PORTLAND -- Health workers at 15 hospitals in Portland's metro area said they would be expecting trauma patients in the thousands if a major 9.0 earthquake were to hit.
And all say they are prepared to handle the masses, if people can even get to them.
"I don't know if we can ever be completely prepared, but each drill we learn more and evolve our preparedness," said Judi Workman, OHSU's Nursing Division Director.
The hospitals hold coordinated and extensive drills they hold once a year together. To handle the onslaught, the hospitals have tents ready if and when they need to triage.
The state also requires each hospital to have a supply stockpile to last them 96 hours.
But will the buildings themselves be useable after such a massive quake? They say the state holds them to an extremely high standard, the same standard as the Japanese.
"They're steel structures that are designed to move with an earthquake, "said OHSU Healthcare Safety Officer Ben Richards. But most important, if the roads are destroyed, can anyone get to these hospitals?

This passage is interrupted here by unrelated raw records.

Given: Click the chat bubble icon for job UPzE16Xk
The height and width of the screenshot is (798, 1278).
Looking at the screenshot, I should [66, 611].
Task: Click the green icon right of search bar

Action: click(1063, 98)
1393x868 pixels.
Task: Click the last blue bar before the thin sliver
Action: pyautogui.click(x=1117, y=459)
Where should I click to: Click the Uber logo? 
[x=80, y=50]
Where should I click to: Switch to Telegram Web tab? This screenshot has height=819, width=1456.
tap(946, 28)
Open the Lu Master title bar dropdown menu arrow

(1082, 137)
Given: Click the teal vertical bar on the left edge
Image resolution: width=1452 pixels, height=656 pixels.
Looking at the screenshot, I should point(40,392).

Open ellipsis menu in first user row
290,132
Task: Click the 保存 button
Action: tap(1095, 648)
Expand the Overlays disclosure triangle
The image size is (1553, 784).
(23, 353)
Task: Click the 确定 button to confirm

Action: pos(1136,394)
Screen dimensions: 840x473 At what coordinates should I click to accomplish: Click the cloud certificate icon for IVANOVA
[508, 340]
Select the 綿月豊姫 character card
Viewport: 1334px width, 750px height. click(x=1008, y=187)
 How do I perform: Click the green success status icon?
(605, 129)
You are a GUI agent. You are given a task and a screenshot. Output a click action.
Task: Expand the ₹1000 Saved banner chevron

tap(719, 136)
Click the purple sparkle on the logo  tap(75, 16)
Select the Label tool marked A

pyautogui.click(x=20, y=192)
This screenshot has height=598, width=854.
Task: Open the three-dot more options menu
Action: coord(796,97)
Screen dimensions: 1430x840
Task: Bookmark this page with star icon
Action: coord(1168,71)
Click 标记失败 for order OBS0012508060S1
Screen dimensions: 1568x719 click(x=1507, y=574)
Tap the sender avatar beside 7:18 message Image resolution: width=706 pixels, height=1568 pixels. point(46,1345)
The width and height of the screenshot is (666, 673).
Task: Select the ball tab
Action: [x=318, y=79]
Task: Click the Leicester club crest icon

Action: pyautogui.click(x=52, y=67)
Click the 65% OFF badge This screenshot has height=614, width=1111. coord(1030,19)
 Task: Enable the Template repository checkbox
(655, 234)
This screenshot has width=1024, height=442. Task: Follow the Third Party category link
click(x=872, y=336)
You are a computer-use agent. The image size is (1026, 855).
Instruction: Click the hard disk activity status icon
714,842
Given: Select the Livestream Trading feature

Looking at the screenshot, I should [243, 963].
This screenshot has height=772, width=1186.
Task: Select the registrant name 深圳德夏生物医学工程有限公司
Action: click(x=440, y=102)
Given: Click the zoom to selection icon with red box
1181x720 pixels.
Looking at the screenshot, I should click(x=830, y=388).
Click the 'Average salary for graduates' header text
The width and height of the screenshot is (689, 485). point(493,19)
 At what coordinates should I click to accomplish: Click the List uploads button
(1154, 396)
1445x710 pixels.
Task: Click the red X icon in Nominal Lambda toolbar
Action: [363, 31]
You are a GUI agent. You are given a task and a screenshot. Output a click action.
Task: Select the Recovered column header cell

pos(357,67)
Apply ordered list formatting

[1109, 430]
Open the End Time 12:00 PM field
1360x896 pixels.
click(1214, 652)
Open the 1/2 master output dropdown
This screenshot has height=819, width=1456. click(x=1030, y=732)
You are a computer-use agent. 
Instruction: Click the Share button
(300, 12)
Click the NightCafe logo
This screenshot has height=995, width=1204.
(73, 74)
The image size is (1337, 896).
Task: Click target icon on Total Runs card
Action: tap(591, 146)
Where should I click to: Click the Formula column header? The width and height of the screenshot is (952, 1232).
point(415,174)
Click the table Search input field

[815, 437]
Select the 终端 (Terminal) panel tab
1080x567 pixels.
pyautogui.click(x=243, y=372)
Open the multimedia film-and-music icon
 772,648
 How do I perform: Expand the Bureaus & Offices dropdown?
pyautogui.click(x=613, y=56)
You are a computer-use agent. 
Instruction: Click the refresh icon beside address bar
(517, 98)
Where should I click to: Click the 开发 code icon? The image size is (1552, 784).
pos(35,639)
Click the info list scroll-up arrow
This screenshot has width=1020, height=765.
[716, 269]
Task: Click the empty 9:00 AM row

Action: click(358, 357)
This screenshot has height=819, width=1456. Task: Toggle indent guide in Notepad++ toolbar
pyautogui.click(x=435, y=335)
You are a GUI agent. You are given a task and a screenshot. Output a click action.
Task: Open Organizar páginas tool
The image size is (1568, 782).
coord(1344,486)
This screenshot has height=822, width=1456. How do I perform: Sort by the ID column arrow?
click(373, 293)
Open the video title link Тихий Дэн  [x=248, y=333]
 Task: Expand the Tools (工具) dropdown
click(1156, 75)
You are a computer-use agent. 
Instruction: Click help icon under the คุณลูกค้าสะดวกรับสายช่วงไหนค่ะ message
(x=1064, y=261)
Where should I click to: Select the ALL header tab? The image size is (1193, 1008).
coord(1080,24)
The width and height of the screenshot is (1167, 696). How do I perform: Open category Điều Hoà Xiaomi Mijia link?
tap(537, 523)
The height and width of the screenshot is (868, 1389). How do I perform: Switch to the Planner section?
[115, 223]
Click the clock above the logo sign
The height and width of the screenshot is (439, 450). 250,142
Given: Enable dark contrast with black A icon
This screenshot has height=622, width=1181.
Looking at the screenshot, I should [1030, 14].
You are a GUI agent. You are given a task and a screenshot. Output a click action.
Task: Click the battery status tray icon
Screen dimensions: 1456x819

"The geography has always been a challenge, "admits Richards. "It's a major vulnerability, especially during the wet season where rains have already softened the slopes. We may not be not be able to receive patients and therefore not be in service to a community that can’t get here."
Although other hospitals like Legacy Emanuel are prepared for that.
"We anticipate that maybe one or more of us (hospitals) could be knocked out and that well be on our own," said Legacy Safety and Security Director Aaron OLaoghaire-Sannes.